### Your task
Reproduce the rows below, changing "magnifier" to "magnifying glass" wherever it occurs and keeping everything else the same.

### Supplied data
★ ★ ★

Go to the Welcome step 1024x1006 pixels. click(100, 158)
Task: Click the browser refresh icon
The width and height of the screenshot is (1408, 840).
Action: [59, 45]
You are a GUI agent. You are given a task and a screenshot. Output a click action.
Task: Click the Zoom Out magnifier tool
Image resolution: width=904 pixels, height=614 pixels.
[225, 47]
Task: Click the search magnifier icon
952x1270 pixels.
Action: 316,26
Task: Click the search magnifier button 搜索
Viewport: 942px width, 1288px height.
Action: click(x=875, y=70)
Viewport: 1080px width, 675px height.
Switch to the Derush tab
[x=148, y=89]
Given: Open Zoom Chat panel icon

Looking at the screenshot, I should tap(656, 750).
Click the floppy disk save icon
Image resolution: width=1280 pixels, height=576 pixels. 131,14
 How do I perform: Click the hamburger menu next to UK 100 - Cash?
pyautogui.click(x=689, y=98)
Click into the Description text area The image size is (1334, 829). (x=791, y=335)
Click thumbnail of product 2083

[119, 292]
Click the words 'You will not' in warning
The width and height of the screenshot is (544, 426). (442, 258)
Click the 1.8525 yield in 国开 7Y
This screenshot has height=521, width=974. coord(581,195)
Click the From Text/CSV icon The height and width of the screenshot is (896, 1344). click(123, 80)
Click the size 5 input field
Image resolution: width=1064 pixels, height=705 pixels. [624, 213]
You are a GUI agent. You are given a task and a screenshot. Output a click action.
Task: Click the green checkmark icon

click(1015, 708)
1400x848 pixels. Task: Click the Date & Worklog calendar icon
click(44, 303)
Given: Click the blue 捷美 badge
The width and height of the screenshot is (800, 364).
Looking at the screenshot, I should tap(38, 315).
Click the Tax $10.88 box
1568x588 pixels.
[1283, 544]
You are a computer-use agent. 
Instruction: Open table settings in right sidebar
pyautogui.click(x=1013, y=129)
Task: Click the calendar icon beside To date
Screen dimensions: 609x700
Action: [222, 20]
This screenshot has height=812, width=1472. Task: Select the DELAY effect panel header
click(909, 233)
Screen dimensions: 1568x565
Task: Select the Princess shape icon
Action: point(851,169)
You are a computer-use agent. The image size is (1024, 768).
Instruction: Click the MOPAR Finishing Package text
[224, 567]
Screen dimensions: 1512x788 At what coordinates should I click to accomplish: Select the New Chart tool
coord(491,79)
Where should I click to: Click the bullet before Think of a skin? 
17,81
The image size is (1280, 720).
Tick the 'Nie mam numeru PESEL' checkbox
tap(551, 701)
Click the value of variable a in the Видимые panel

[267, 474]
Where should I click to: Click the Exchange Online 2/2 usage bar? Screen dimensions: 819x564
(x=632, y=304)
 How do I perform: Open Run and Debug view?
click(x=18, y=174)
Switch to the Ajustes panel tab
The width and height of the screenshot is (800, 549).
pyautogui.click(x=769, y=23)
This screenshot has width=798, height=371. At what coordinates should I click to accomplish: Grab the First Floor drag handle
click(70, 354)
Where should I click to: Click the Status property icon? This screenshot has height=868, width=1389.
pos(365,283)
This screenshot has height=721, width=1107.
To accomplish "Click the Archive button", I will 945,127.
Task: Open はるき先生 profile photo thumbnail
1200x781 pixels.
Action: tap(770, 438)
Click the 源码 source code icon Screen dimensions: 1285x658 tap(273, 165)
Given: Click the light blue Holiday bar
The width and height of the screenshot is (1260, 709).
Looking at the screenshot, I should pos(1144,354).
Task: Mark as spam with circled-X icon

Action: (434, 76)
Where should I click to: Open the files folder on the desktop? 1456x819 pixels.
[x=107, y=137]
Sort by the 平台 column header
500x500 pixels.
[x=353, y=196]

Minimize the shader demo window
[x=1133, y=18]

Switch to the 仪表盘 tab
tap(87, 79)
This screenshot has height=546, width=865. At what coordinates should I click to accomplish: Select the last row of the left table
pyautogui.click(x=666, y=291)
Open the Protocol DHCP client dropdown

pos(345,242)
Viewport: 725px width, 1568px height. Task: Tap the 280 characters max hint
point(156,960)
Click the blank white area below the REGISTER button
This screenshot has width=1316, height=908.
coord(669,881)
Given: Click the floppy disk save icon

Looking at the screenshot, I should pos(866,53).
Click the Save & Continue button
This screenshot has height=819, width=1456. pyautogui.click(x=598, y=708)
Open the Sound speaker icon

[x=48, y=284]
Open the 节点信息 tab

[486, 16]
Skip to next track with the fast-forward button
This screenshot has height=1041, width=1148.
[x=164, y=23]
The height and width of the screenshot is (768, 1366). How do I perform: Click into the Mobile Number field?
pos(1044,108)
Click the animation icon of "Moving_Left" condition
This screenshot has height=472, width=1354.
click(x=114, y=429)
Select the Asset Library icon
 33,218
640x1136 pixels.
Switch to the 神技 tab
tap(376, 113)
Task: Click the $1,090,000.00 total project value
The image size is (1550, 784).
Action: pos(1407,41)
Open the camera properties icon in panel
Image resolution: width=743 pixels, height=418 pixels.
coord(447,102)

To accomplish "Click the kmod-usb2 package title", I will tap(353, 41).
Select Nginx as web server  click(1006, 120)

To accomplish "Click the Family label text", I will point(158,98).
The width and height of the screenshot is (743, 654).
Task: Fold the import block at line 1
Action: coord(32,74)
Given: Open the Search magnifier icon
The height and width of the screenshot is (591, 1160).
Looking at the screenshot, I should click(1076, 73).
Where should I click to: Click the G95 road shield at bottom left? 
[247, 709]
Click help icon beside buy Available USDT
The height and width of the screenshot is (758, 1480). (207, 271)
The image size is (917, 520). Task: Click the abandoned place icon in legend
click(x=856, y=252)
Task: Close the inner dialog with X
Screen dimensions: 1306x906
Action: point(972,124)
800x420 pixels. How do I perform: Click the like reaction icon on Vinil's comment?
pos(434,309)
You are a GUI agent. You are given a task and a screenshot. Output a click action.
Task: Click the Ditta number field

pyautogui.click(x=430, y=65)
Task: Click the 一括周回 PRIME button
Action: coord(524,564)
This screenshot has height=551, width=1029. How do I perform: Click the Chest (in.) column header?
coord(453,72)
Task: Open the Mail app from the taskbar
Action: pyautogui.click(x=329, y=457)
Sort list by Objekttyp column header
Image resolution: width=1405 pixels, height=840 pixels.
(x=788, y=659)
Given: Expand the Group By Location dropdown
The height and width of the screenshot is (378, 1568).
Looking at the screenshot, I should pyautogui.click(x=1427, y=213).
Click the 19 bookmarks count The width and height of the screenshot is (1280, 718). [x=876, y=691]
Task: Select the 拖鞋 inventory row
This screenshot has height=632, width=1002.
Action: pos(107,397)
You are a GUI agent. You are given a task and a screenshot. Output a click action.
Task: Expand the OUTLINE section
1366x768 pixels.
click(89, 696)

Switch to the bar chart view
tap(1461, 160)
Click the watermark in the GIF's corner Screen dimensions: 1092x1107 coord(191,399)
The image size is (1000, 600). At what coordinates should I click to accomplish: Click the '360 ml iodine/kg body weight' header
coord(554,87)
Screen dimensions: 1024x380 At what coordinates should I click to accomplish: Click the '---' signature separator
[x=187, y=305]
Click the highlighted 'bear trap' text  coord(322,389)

★ ★ ★

### Solution to the problem
Go to the Welcome step 1024x1006 pixels. click(100, 158)
Task: Click the browser refresh icon
The width and height of the screenshot is (1408, 840).
Action: [59, 45]
You are a GUI agent. You are given a task and a screenshot. Output a click action.
Task: Click the Zoom Out magnifying glass tool
Image resolution: width=904 pixels, height=614 pixels.
[225, 47]
Task: Click the search magnifying glass icon
952x1270 pixels.
Action: 316,26
Task: Click the search magnifying glass button 搜索
Viewport: 942px width, 1288px height.
Action: click(x=875, y=70)
Viewport: 1080px width, 675px height.
Switch to the Derush tab
[x=148, y=89]
Given: Open Zoom Chat panel icon

Looking at the screenshot, I should tap(656, 750).
Click the floppy disk save icon
Image resolution: width=1280 pixels, height=576 pixels. 131,14
 How do I perform: Click the hamburger menu next to UK 100 - Cash?
pyautogui.click(x=689, y=98)
Click into the Description text area The image size is (1334, 829). (x=791, y=335)
Click thumbnail of product 2083

[119, 292]
Click the words 'You will not' in warning
The width and height of the screenshot is (544, 426). (442, 258)
Click the 1.8525 yield in 国开 7Y
This screenshot has height=521, width=974. coord(581,195)
Click the From Text/CSV icon The height and width of the screenshot is (896, 1344). click(123, 80)
Click the size 5 input field
Image resolution: width=1064 pixels, height=705 pixels. [624, 213]
You are a GUI agent. You are given a task and a screenshot. Output a click action.
Task: Click the green checkmark icon

click(1015, 708)
1400x848 pixels. Task: Click the Date & Worklog calendar icon
click(44, 303)
Given: Click the blue 捷美 badge
The width and height of the screenshot is (800, 364).
Looking at the screenshot, I should tap(38, 315).
Click the Tax $10.88 box
1568x588 pixels.
[1283, 544]
You are a computer-use agent. 
Instruction: Open table settings in right sidebar
pyautogui.click(x=1013, y=129)
Task: Click the calendar icon beside To date
Screen dimensions: 609x700
Action: [222, 20]
This screenshot has height=812, width=1472. Task: Select the DELAY effect panel header
click(909, 233)
Screen dimensions: 1568x565
Task: Select the Princess shape icon
Action: point(851,169)
You are a computer-use agent. The image size is (1024, 768).
Instruction: Click the MOPAR Finishing Package text
[224, 567]
Screen dimensions: 1512x788 At what coordinates should I click to accomplish: Select the New Chart tool
coord(491,79)
Where should I click to: Click the bullet before Think of a skin? 
17,81
The image size is (1280, 720).
Tick the 'Nie mam numeru PESEL' checkbox
tap(551, 701)
Click the value of variable a in the Видимые panel

[267, 474]
Where should I click to: Click the Exchange Online 2/2 usage bar? Screen dimensions: 819x564
(x=632, y=304)
 How do I perform: Open Run and Debug view?
click(x=18, y=174)
Switch to the Ajustes panel tab
The width and height of the screenshot is (800, 549).
pyautogui.click(x=769, y=23)
This screenshot has width=798, height=371. At what coordinates should I click to accomplish: Grab the First Floor drag handle
click(70, 354)
Where should I click to: Click the Status property icon? This screenshot has height=868, width=1389.
pos(365,283)
This screenshot has height=721, width=1107.
To accomplish "Click the Archive button", I will 945,127.
Task: Open はるき先生 profile photo thumbnail
1200x781 pixels.
Action: tap(770, 438)
Click the 源码 source code icon Screen dimensions: 1285x658 tap(273, 165)
Given: Click the light blue Holiday bar
The width and height of the screenshot is (1260, 709).
Looking at the screenshot, I should pos(1144,354).
Task: Mark as spam with circled-X icon

Action: (434, 76)
Where should I click to: Open the files folder on the desktop? 1456x819 pixels.
[x=107, y=137]
Sort by the 平台 column header
500x500 pixels.
[x=353, y=196]

Minimize the shader demo window
[x=1133, y=18]

Switch to the 仪表盘 tab
tap(87, 79)
This screenshot has height=546, width=865. At what coordinates should I click to accomplish: Select the last row of the left table
pyautogui.click(x=666, y=291)
Open the Protocol DHCP client dropdown

pos(345,242)
Viewport: 725px width, 1568px height. Task: Tap the 280 characters max hint
point(156,960)
Click the blank white area below the REGISTER button
This screenshot has width=1316, height=908.
coord(669,881)
Given: Click the floppy disk save icon

Looking at the screenshot, I should pos(866,53).
Click the Save & Continue button
This screenshot has height=819, width=1456. pyautogui.click(x=598, y=708)
Open the Sound speaker icon

[x=48, y=284]
Open the 节点信息 tab

[486, 16]
Skip to next track with the fast-forward button
This screenshot has height=1041, width=1148.
[x=164, y=23]
The height and width of the screenshot is (768, 1366). How do I perform: Click into the Mobile Number field?
pos(1044,108)
Click the animation icon of "Moving_Left" condition
This screenshot has height=472, width=1354.
click(x=114, y=429)
Select the Asset Library icon
 33,218
640x1136 pixels.
Switch to the 神技 tab
tap(376, 113)
Task: Click the $1,090,000.00 total project value
The image size is (1550, 784).
Action: pos(1407,41)
Open the camera properties icon in panel
Image resolution: width=743 pixels, height=418 pixels.
coord(447,102)

To accomplish "Click the kmod-usb2 package title", I will tap(353, 41).
Select Nginx as web server  click(1006, 120)

To accomplish "Click the Family label text", I will point(158,98).
The width and height of the screenshot is (743, 654).
Task: Fold the import block at line 1
Action: coord(32,74)
Given: Open the Search magnifying glass icon
The height and width of the screenshot is (591, 1160).
Looking at the screenshot, I should click(1076, 73).
Where should I click to: Click the G95 road shield at bottom left? 
[247, 709]
Click help icon beside buy Available USDT
The height and width of the screenshot is (758, 1480). (207, 271)
The image size is (917, 520). Task: Click the abandoned place icon in legend
click(x=856, y=252)
Task: Close the inner dialog with X
Screen dimensions: 1306x906
Action: point(972,124)
800x420 pixels. How do I perform: Click the like reaction icon on Vinil's comment?
pos(434,309)
You are a GUI agent. You are given a task and a screenshot. Output a click action.
Task: Click the Ditta number field

pyautogui.click(x=430, y=65)
Task: Click the 一括周回 PRIME button
Action: coord(524,564)
This screenshot has height=551, width=1029. How do I perform: Click the Chest (in.) column header?
coord(453,72)
Task: Open the Mail app from the taskbar
Action: pyautogui.click(x=329, y=457)
Sort list by Objekttyp column header
Image resolution: width=1405 pixels, height=840 pixels.
(x=788, y=659)
Given: Expand the Group By Location dropdown
The height and width of the screenshot is (378, 1568).
Looking at the screenshot, I should pyautogui.click(x=1427, y=213).
Click the 19 bookmarks count The width and height of the screenshot is (1280, 718). [x=876, y=691]
Task: Select the 拖鞋 inventory row
This screenshot has height=632, width=1002.
Action: pos(107,397)
You are a GUI agent. You are given a task and a screenshot. Output a click action.
Task: Expand the OUTLINE section
1366x768 pixels.
click(89, 696)

Switch to the bar chart view
tap(1461, 160)
Click the watermark in the GIF's corner Screen dimensions: 1092x1107 coord(191,399)
The image size is (1000, 600). At what coordinates should I click to accomplish: Click the '360 ml iodine/kg body weight' header
coord(554,87)
Screen dimensions: 1024x380 At what coordinates should I click to accomplish: Click the '---' signature separator
[x=187, y=305]
Click the highlighted 'bear trap' text  coord(322,389)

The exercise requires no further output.